母が亡くなり、父が一人で暮らしていましたが、先頃、亡くなりました。子供は3人で、私は長男で、下に妹2人がいます。父は、家や賃貸アパート等の不動産と若干の現預金を持っているようです。父が亡くなる数年前に、父から、封がされ表面に「遺言書」と「日付」が記載された封筒を「私が亡くなった後、おまえ達兄弟が争わないように、本を見て遺言書を作成したので預かってくれ。」と言われ、預かりました。父が亡くなった後、どうすればよいでしょうか。
お父様から預かったのは、自筆証書遺言のようです。
自筆証書遺言とは、お父様によって、遺言書の本文・氏名・日付のすべてが自筆して作成された遺言書です。自筆証書遺言については、原則として、封をされている場合は、開けずに、お父様の最後の住所地を管轄する家庭裁判所に提出して,遺言書の検認を請求しなければなりません。
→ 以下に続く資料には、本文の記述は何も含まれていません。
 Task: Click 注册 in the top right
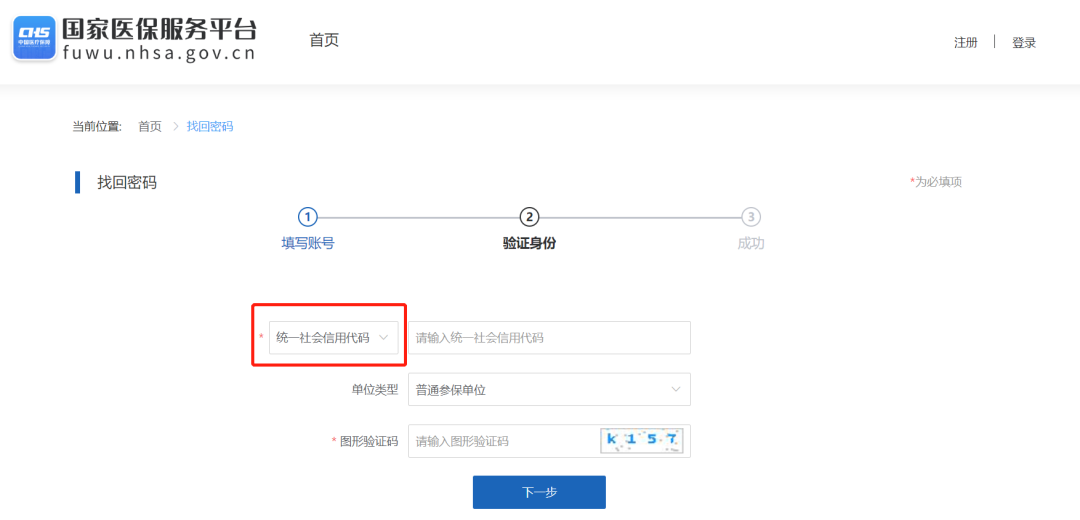pyautogui.click(x=965, y=42)
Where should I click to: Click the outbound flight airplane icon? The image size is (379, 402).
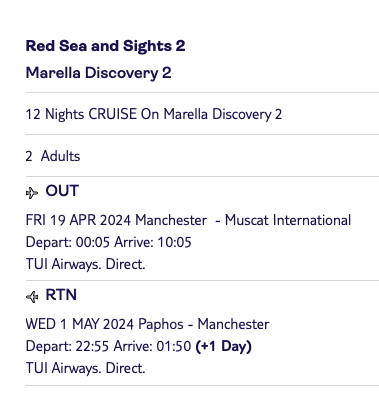pyautogui.click(x=32, y=193)
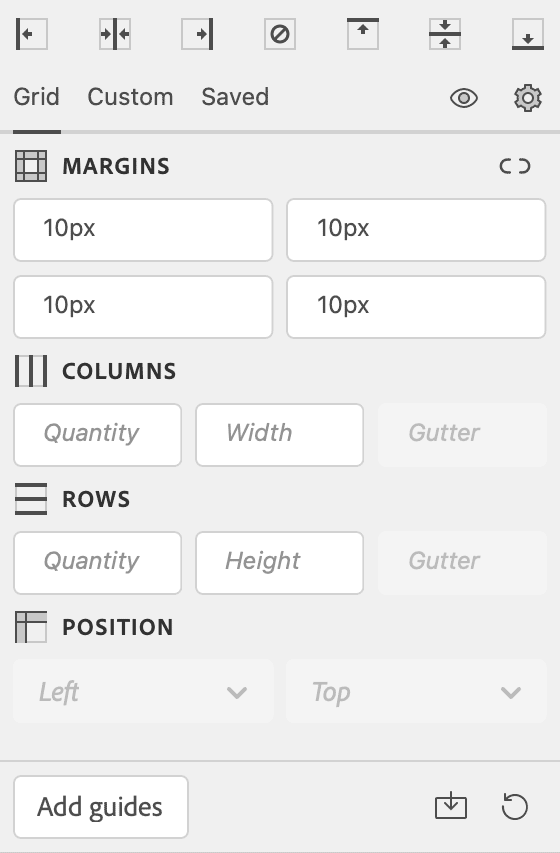Add vertical midpoint guide
This screenshot has height=853, width=560.
[115, 34]
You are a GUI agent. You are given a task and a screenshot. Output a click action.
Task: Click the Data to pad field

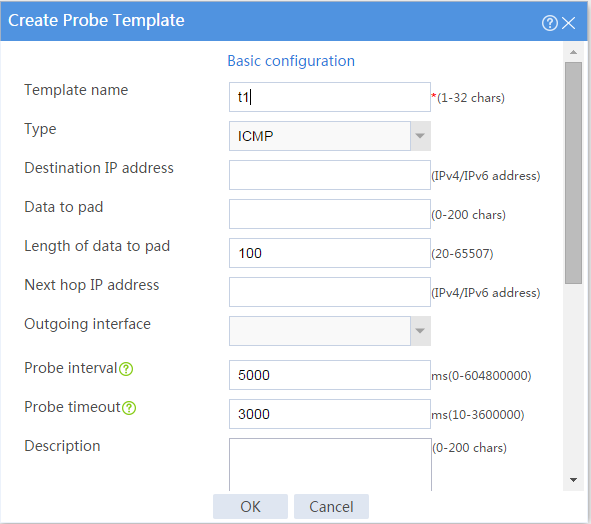coord(330,214)
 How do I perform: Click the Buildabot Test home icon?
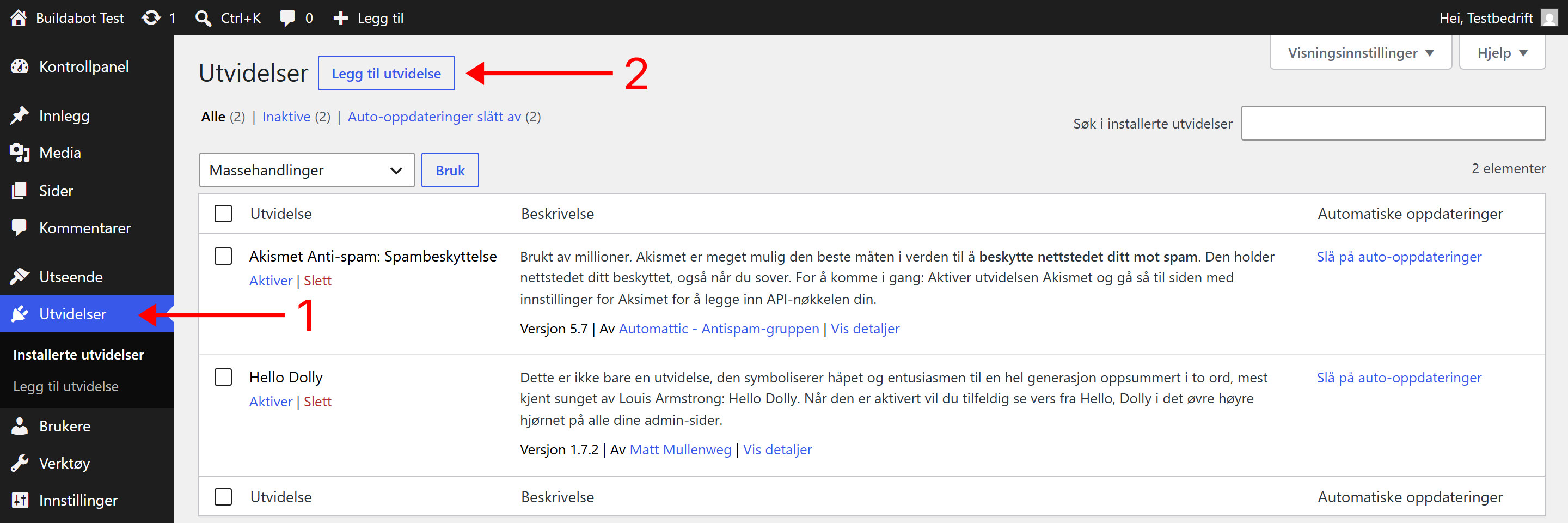click(x=19, y=17)
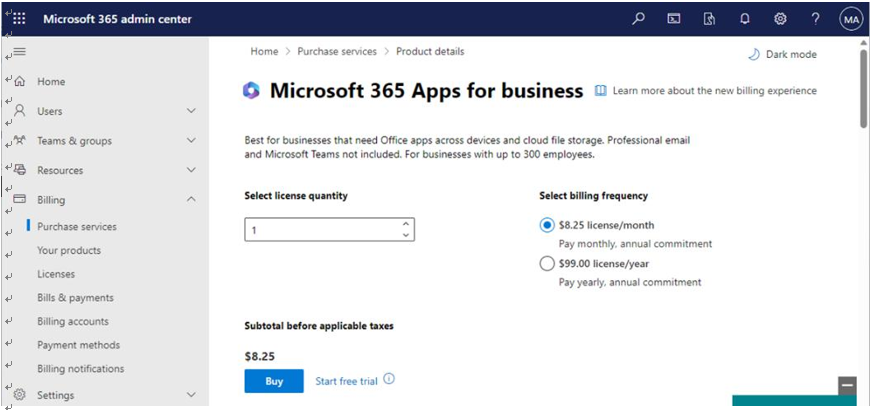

なお、例外として、2020年7月10日から始まった法務大臣が遺言書保管所として指定する遺言者の住所地若しくは本籍地又は遺言者の所有する不動産の所在地を管轄する法務局で自筆証書遺言を預かる制度を利用してお父様が遺言書を預けていた場合は検認が不要です。

検認は以下のように行われます。
検認の申立を行うと家庭裁判所は、申立を行った相続人(申立人)を含めた相続人全員に、検認をする日時(期日)の連絡を行います。申立人以外の相続人が指定された期日に出席するかどうかは、自由で、欠席したからといって、罰則等はなく、全員がそろわなくても検認は行われます。
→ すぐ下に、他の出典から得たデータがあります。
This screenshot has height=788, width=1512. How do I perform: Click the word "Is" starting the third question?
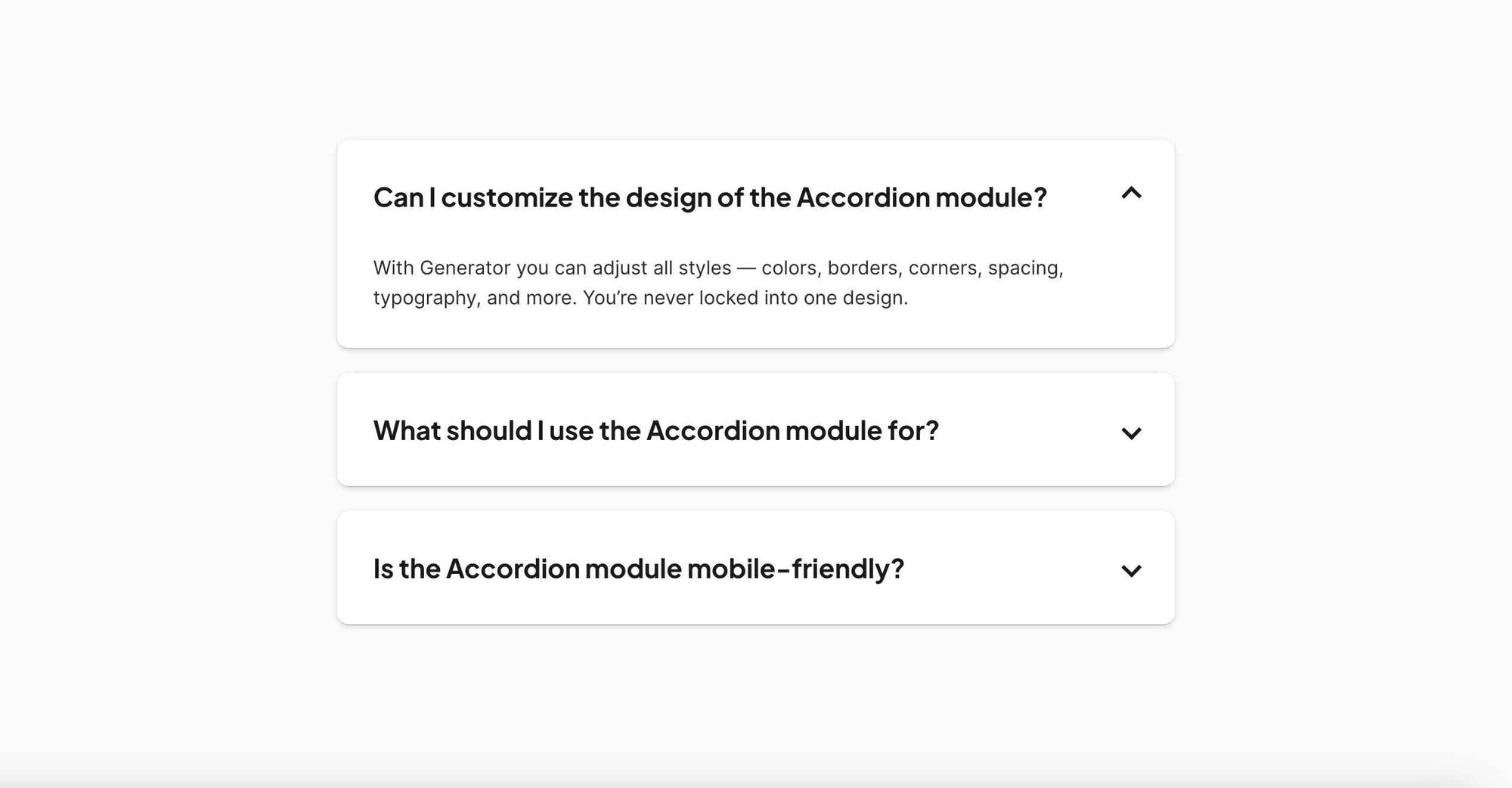[383, 569]
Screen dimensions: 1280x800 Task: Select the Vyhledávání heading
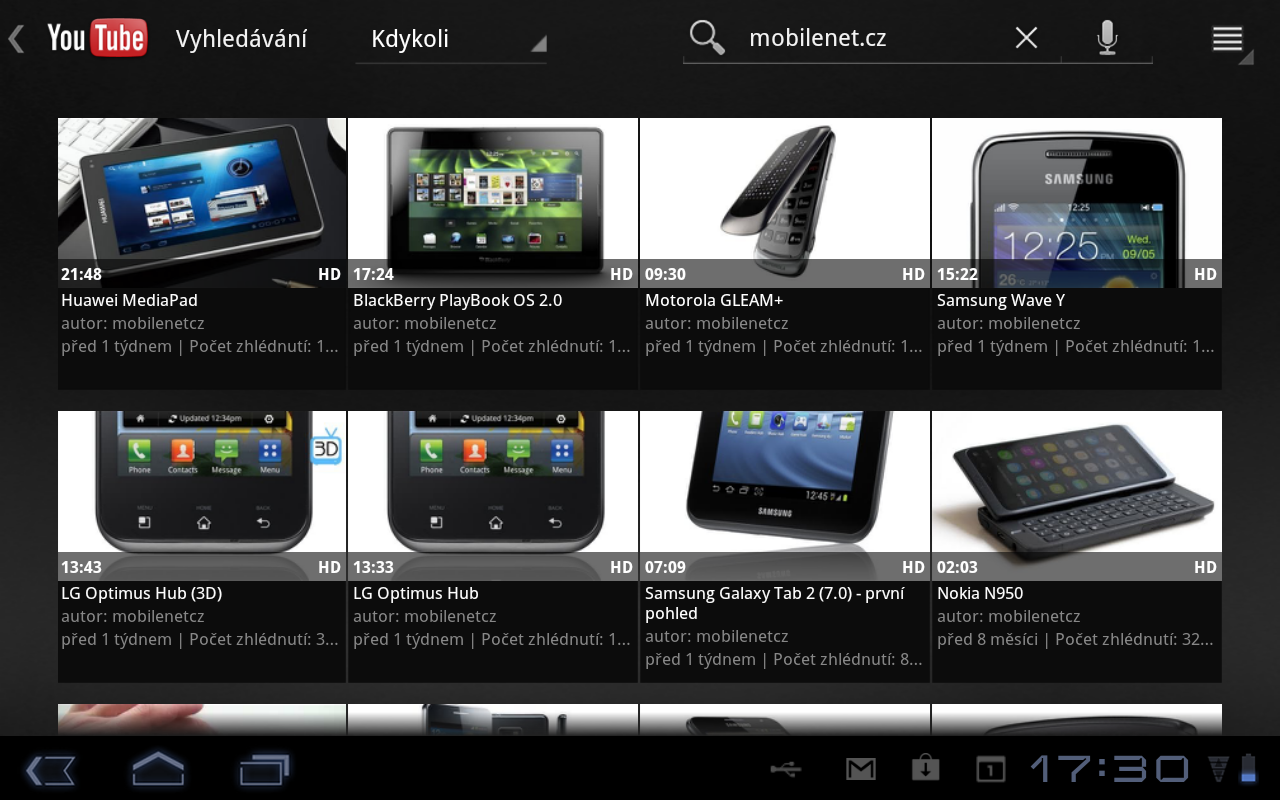point(241,37)
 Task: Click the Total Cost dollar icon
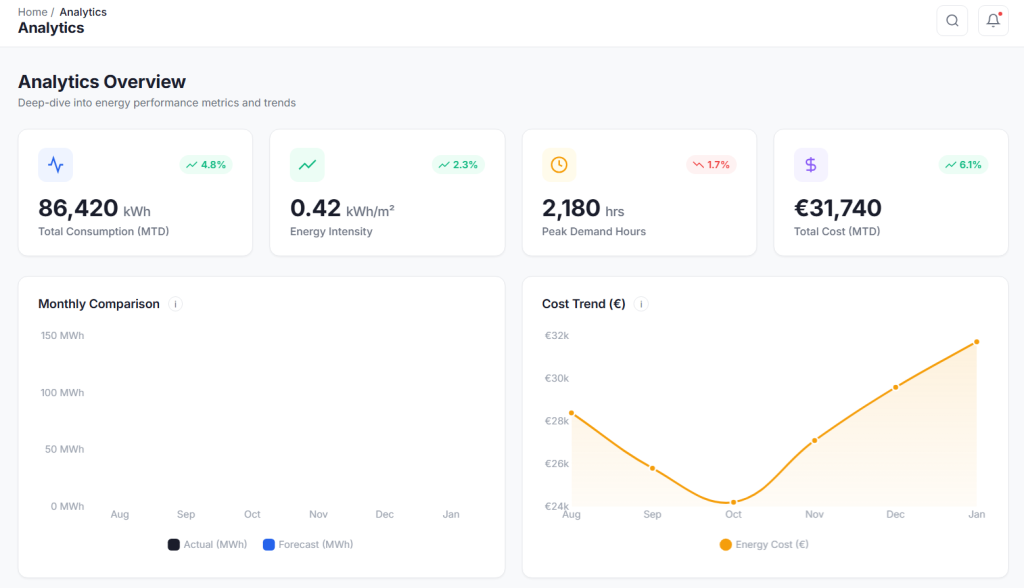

検認の期日には、申立人は、遺言書、印鑑、その他あらかじめ裁判所の担当書記官から指示された物を持参します。
期日では、申立人が遺言書を提出し、裁判官は、封がされた遺言書については、これを開け、検認、つまり、その遺言書の方式について、確認・記録します。具体的には、遺言書及び封筒の紙質、形状、文言、字体、加除訂正箇所、日付、署名、陰影その他について、調書に記録(多くの場合、コピーを調書に添付します)します。また、事件によっては、裁判官が出席した相続人に、申立の動機など、申立の実情や、筆跡が父親(被相続人)のものかどうか等を質問し、その内容を調書に記録します。

なお、通知をもらっても出席されなかった相続人が遺言書のコピーを入手するためには、申立人からもらうか、家庭裁判所で、検認の調書の謄写(コピー)する手続等を行う必要があります。

検認は、相続人に対して遺言の存在と内容を知らせるとともに、遺言書の形状・加除訂正の状態・日付・署名などの検認の日における遺言書の内容を明らかにして、遺言書の偽造・変造を防ぐことを目的とする手続です。したがって、遺言の効力を決定するものではないので、例え、検認を済ましても、遺言書の無効を争われることはあります。

検認の後は、法務局に預けてあった場合を除き、自筆証書遺言で遺言書に基づき登記や、預金の引き出しを行う等の執行を行うためには、遺言書に検認済証明書が付いていることが必要となるので、当該家庭裁判所に、検認済証明書の申請を行い、取得することになります。